| Exercício breve 1 |
Reproduza literalmente as linhas da listagem, começando pela linha que contém "The image size" e seguindo até o final da listagem, com ambas as extremidades incluídas. Omita as imagens na resposta.

| Excerto |
______________________________
Na hipotética enquete, haveria muita chance de serem mencionados os romances Dom Casmurro (Machado de Assis), Grande Sertão: Veredas (Guimarães Rosa), Perto do Coração Selvagem (Clarice Lispector), As Meninas (Lygia Fagundes Telles) e O Caso Morel (Rubem Fonseca).

Todos os autores das obras, que poderiam vir a citadas em uma eventual pesquisa, também se aventuraram pelo conto, com não pouca desenvoltura.

Machado de Assis e Guimarães Rosa são apontados por inúmeros estudiosos, e pela professora Salma Ferraz, da UFSC, como os dois dos maiores contistas brasileiros, por terem escrito, individualmente, peças ficcionais magistrais. "Esses dois gênios foram ao mesmo tempo os melhores contistas e romancistas do Brasil", analisa Salma.

Mas nem só de Machado e Rosa se faz a excelência do conto nacional. Clarice Lispector, Lygia Fagundes Telles e Rubem Fonseca também são referências do gênero.

Jane Tutikian, da UFRGS, entende que Clarice revolucionou a história curta pela instrospecção; Lygia, pela denúncia da desintegração ética e social, e Rubem Fonseca, por ter problematizado o desamparo amoroso.

Motes e Trevisan

Alcir Pécora, da Unicamp, observa que o conto brasileiro, pelo menos o contemporâneo, se não tem uma temática comum, traz nos enredos violência urbana, costumes suburbanos, intimidade burguesa, paranóia e o esvaziamento da existência.

Pécora, leitor atento e crítico, reconhece que Rubem Fonseca, que estreou em 1963 com Os Prisioneiros, é um contista relevante, mas encontra-se completamente fora de forma. "Com obras que mais parecem pré-roteiros, esquetes de genero", diz.

O professor da Unicamp verbaliza algo que também é dito por muitos leitores, críticos, escritores e por Luciana Villas-Boas, da Record: "Dalton Trevisan é o grande contista brasileiro".
______________________________
(Entradas de indicação de palavras e elementos)

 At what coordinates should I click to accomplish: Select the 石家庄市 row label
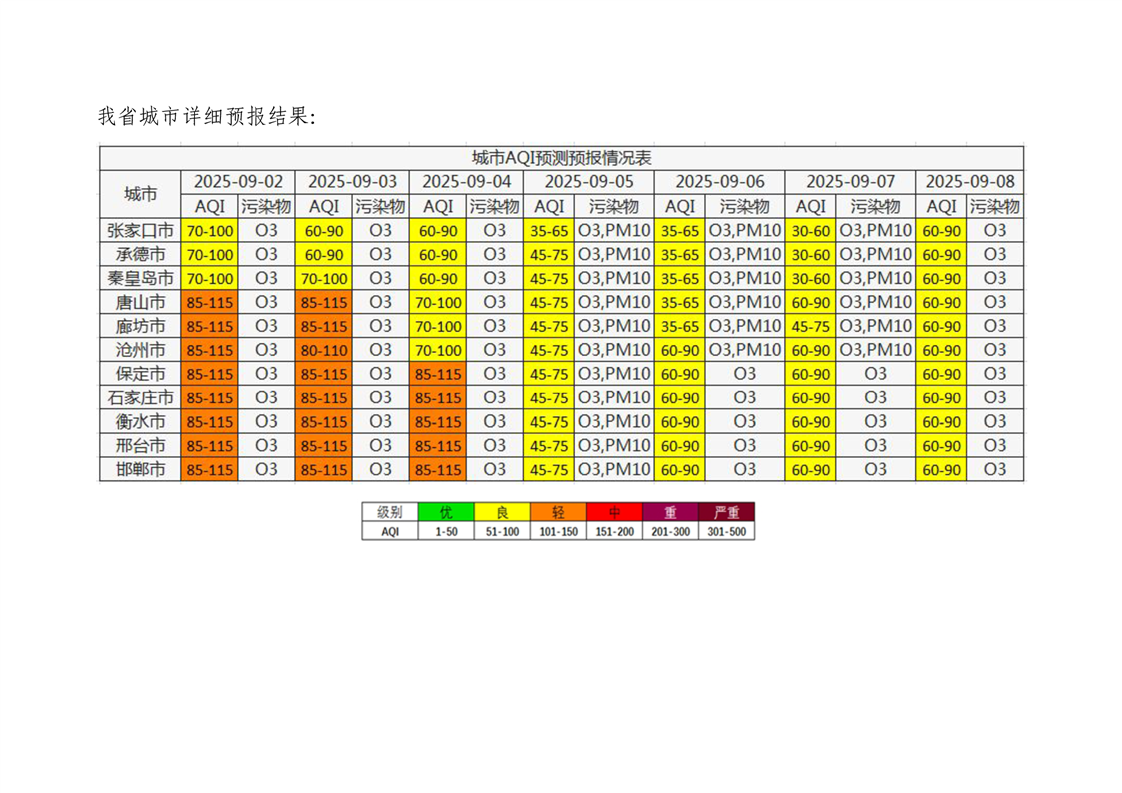[140, 397]
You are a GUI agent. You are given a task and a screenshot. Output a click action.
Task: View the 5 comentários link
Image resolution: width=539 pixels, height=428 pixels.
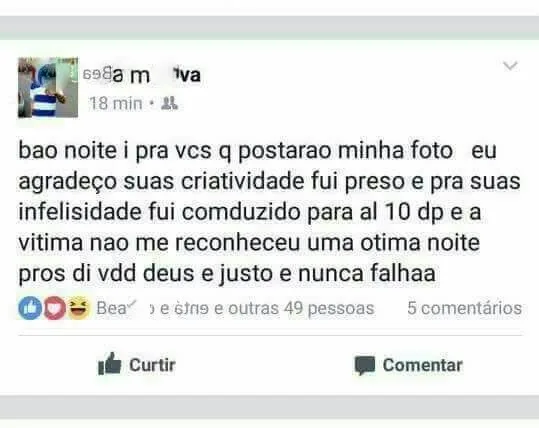[x=464, y=308]
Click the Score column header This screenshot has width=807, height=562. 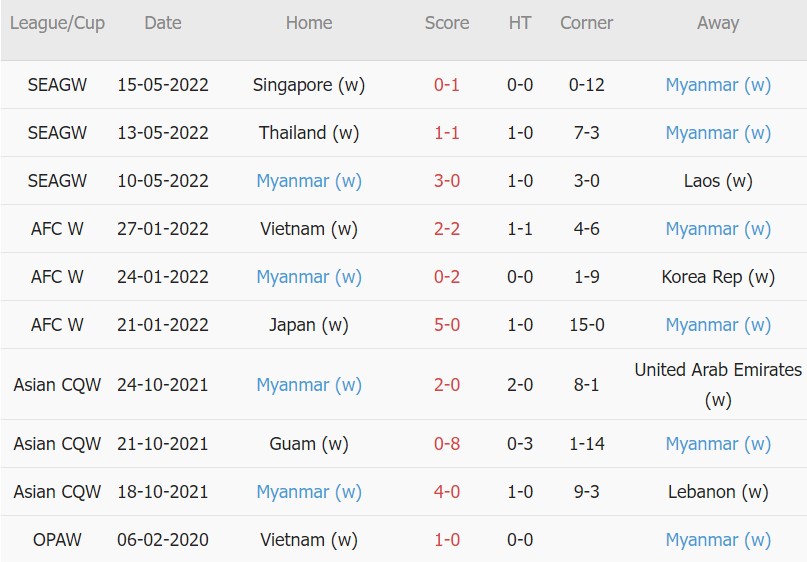[447, 23]
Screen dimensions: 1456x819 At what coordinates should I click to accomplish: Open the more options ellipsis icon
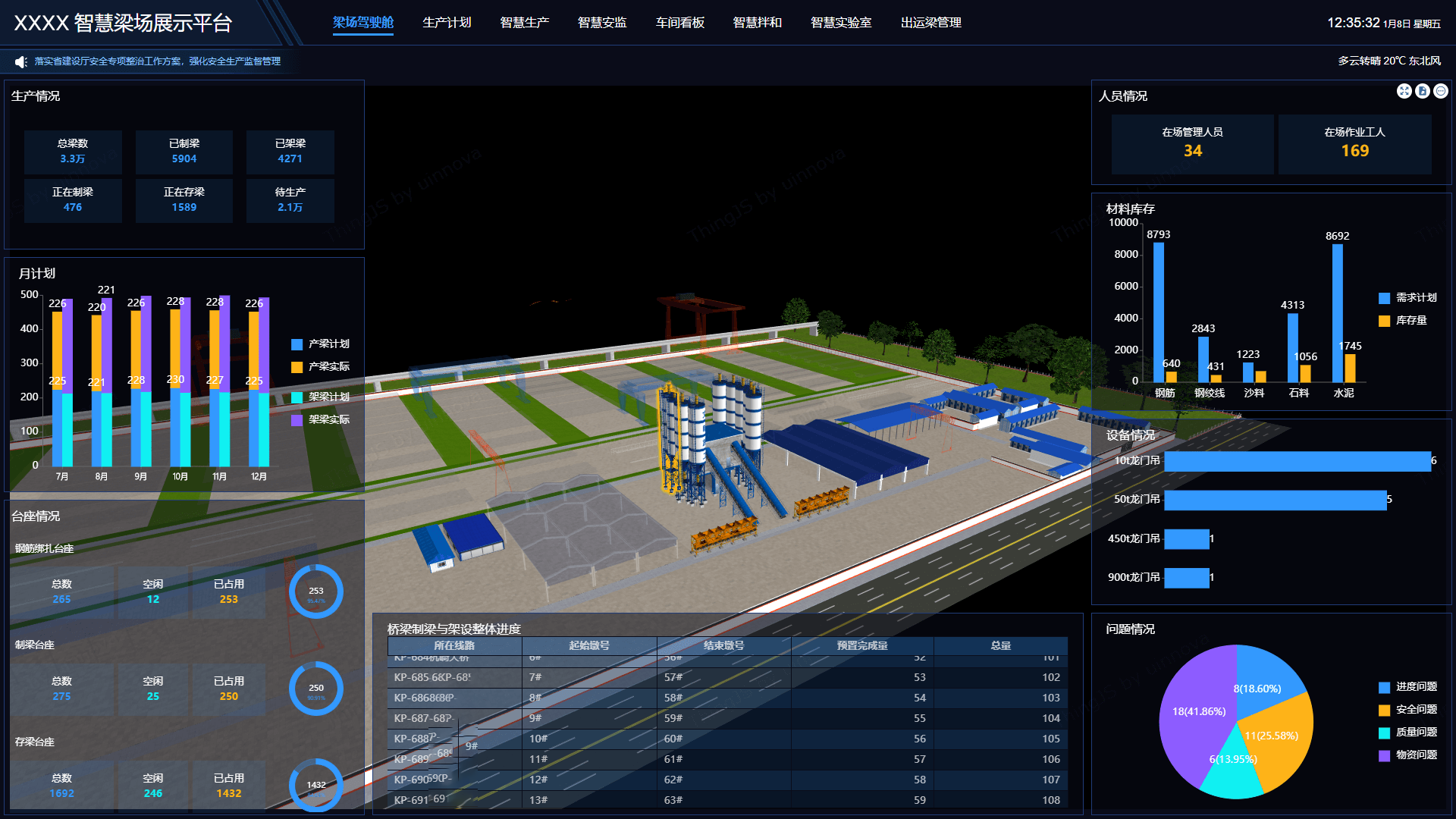1441,91
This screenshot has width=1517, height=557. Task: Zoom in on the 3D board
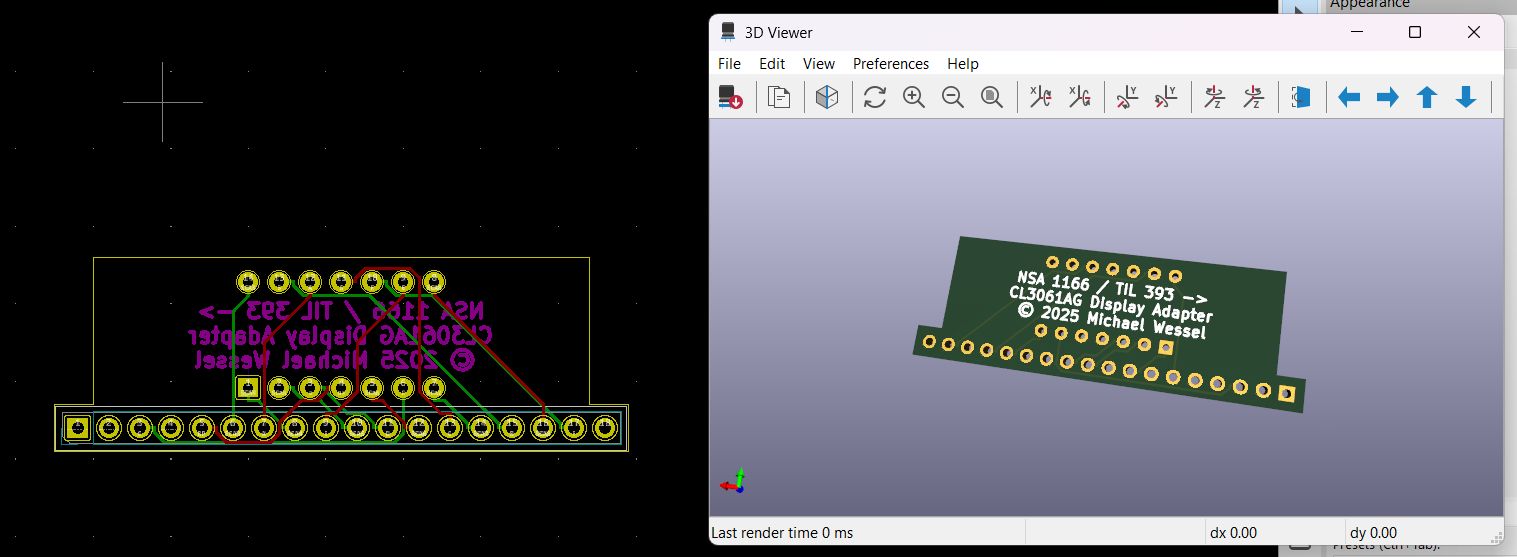click(913, 97)
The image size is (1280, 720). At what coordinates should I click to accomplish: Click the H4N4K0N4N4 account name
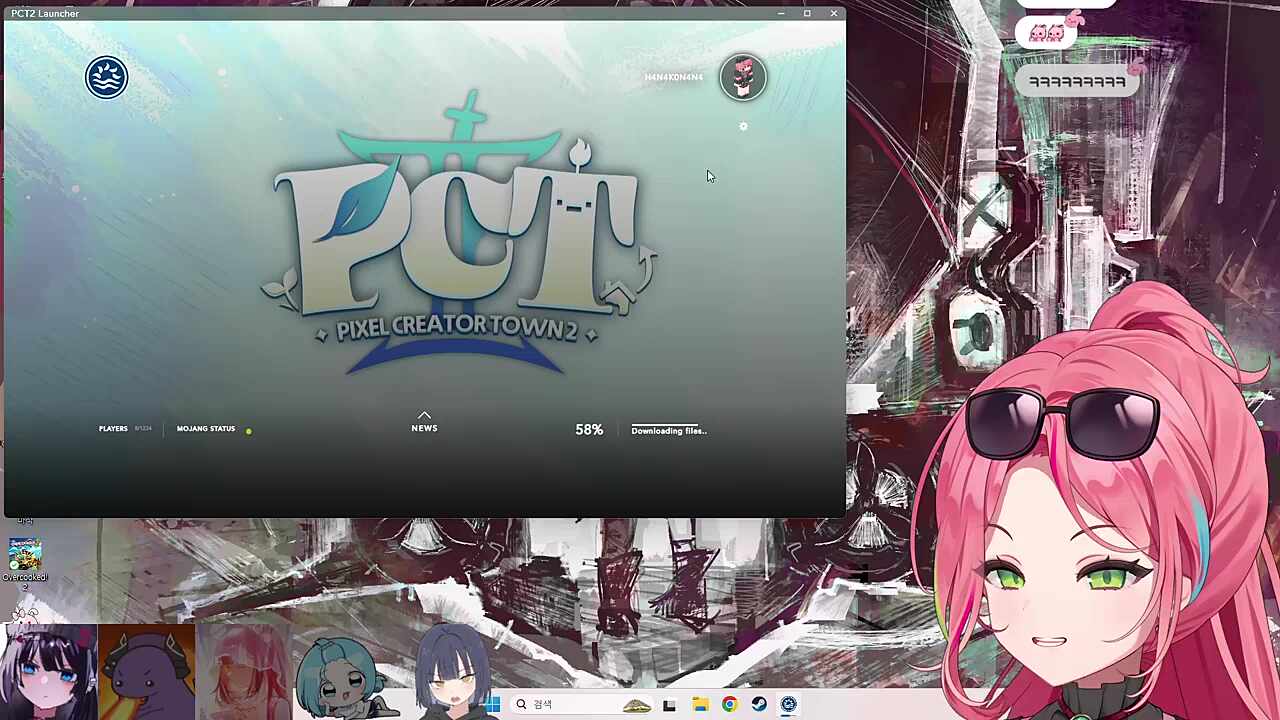673,78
______________________________
| Exercício breve 2 |
Responda, com base no trecho sobre o conto brasileiro:
(a) Qual professora da UFSC é mencionada?
(b) Com que obra e em que ano Rubem Fonseca estreou?
(c) Segundo o professor da Unicamp, quem é o grande contista brasileiro?

| Resolução do problema 1 |
The image size is (1280, 720). At what coordinates should I click to accomplish: Click the H4N4K0N4N4 account name
673,78

| Resolução do problema 2 |
(a) Salma Ferraz.
(b) Com Os Prisioneiros, em 1963.
(c) Dalton Trevisan.